◆ Data for review ◆
===============
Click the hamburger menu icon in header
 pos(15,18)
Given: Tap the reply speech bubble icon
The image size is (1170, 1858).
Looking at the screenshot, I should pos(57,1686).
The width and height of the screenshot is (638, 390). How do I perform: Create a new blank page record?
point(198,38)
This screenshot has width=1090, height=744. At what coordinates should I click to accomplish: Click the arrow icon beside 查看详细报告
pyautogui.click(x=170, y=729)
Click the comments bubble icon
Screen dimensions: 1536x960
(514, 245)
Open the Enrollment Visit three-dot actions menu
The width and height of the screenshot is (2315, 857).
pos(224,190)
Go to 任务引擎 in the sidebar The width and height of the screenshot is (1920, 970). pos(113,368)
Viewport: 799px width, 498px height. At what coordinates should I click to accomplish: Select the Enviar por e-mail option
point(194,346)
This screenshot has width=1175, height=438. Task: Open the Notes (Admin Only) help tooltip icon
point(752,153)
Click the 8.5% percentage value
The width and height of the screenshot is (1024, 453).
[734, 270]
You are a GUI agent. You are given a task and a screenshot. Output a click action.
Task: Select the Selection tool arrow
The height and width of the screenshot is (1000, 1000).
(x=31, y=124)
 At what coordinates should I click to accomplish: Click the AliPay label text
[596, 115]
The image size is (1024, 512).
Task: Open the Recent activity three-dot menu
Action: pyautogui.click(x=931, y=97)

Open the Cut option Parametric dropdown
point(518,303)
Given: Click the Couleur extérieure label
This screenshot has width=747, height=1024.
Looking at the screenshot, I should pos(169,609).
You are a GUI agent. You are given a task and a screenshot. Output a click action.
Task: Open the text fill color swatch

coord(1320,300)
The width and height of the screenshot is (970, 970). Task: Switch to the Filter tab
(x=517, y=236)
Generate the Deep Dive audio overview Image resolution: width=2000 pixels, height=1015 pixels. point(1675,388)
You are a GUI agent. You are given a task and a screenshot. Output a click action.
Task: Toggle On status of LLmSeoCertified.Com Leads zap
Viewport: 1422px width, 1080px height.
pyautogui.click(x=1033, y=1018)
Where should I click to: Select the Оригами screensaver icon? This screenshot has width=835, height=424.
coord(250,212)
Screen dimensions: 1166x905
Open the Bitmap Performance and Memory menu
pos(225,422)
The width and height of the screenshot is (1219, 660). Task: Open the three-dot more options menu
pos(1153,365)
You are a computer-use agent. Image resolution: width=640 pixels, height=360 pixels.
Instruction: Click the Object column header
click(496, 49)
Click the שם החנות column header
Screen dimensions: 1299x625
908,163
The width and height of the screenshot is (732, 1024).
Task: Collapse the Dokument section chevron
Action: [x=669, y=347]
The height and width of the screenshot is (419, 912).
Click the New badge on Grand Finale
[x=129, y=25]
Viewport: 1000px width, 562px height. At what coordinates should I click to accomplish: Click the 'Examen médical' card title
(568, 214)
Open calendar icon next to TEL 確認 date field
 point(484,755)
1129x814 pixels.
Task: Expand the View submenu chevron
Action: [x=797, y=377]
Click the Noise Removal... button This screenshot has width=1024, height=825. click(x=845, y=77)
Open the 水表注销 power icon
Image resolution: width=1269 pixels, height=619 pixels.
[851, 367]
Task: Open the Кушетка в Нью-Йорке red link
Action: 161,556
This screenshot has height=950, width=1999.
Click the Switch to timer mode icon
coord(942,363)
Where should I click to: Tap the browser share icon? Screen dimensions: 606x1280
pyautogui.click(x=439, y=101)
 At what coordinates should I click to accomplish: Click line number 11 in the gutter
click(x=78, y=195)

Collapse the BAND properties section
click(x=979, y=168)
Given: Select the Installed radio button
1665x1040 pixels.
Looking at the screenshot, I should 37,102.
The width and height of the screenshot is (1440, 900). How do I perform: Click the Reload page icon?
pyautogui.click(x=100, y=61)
===============
◆ Task objective ◆
Copy out the lines of the data where the string "bubble" occurs.

◆ Written answer ◆
Given: Tap the reply speech bubble icon
Click the comments bubble icon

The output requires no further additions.